[Stored data]

- Opening Delimiter -

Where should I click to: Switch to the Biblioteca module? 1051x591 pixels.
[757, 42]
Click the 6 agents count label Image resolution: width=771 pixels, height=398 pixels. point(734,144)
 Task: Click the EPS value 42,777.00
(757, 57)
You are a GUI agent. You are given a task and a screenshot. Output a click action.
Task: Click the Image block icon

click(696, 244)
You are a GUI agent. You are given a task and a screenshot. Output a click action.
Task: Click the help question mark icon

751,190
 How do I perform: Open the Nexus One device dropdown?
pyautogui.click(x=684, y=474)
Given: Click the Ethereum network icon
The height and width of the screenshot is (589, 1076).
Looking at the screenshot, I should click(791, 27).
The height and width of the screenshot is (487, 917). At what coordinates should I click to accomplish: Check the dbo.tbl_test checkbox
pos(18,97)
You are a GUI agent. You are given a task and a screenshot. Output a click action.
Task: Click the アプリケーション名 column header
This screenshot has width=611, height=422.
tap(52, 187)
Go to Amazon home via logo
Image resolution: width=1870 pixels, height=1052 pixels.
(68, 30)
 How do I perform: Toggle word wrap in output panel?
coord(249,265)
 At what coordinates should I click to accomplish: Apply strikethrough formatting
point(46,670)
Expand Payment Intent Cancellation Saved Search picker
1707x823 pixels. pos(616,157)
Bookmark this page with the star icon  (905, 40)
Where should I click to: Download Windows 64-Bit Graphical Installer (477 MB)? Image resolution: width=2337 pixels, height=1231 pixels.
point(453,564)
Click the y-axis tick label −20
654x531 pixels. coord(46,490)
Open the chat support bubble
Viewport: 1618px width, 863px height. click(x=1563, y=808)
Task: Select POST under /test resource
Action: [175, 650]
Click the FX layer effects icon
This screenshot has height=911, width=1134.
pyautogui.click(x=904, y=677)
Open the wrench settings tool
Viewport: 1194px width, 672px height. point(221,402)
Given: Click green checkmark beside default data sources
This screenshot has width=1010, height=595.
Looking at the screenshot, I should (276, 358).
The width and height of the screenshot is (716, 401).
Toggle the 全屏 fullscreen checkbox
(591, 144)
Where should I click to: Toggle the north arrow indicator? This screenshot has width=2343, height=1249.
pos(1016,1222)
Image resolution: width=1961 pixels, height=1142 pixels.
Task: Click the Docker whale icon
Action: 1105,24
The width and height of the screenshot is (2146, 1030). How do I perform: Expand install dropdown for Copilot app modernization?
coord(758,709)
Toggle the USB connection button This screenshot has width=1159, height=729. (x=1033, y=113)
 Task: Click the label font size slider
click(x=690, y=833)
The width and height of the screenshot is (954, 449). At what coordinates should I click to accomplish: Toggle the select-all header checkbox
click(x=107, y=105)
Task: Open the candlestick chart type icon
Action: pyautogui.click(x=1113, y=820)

- Closing Delimiter -

# Work to complete
All of the lines above need to be given again exactly.

# Answer to this problem
Where should I click to: Switch to the Biblioteca module? 1051x591 pixels.
[757, 42]
Click the 6 agents count label Image resolution: width=771 pixels, height=398 pixels. point(734,144)
 Task: Click the EPS value 42,777.00
(757, 57)
You are a GUI agent. You are given a task and a screenshot. Output a click action.
Task: Click the Image block icon

click(696, 244)
You are a GUI agent. You are given a task and a screenshot. Output a click action.
Task: Click the help question mark icon

751,190
 How do I perform: Open the Nexus One device dropdown?
pyautogui.click(x=684, y=474)
Given: Click the Ethereum network icon
The height and width of the screenshot is (589, 1076).
Looking at the screenshot, I should click(791, 27).
The height and width of the screenshot is (487, 917). At what coordinates should I click to accomplish: Check the dbo.tbl_test checkbox
pos(18,97)
You are a GUI agent. You are given a task and a screenshot. Output a click action.
Task: Click the アプリケーション名 column header
This screenshot has width=611, height=422.
tap(52, 187)
Go to Amazon home via logo
Image resolution: width=1870 pixels, height=1052 pixels.
(68, 30)
 How do I perform: Toggle word wrap in output panel?
coord(249,265)
 At what coordinates should I click to accomplish: Apply strikethrough formatting
point(46,670)
Expand Payment Intent Cancellation Saved Search picker
1707x823 pixels. pos(616,157)
Bookmark this page with the star icon  (905, 40)
Where should I click to: Download Windows 64-Bit Graphical Installer (477 MB)? Image resolution: width=2337 pixels, height=1231 pixels.
point(453,564)
Click the y-axis tick label −20
654x531 pixels. coord(46,490)
Open the chat support bubble
Viewport: 1618px width, 863px height. click(x=1563, y=808)
Task: Select POST under /test resource
Action: [175, 650]
Click the FX layer effects icon
This screenshot has height=911, width=1134.
pyautogui.click(x=904, y=677)
Open the wrench settings tool
Viewport: 1194px width, 672px height. point(221,402)
Given: Click green checkmark beside default data sources
This screenshot has width=1010, height=595.
Looking at the screenshot, I should (276, 358).
The width and height of the screenshot is (716, 401).
Toggle the 全屏 fullscreen checkbox
(591, 144)
Where should I click to: Toggle the north arrow indicator? This screenshot has width=2343, height=1249.
pos(1016,1222)
Image resolution: width=1961 pixels, height=1142 pixels.
Task: Click the Docker whale icon
Action: 1105,24
The width and height of the screenshot is (2146, 1030). How do I perform: Expand install dropdown for Copilot app modernization?
coord(758,709)
Toggle the USB connection button This screenshot has width=1159, height=729. (x=1033, y=113)
 Task: Click the label font size slider
click(x=690, y=833)
The width and height of the screenshot is (954, 449). At what coordinates should I click to accomplish: Toggle the select-all header checkbox
click(x=107, y=105)
Task: Open the candlestick chart type icon
Action: pyautogui.click(x=1113, y=820)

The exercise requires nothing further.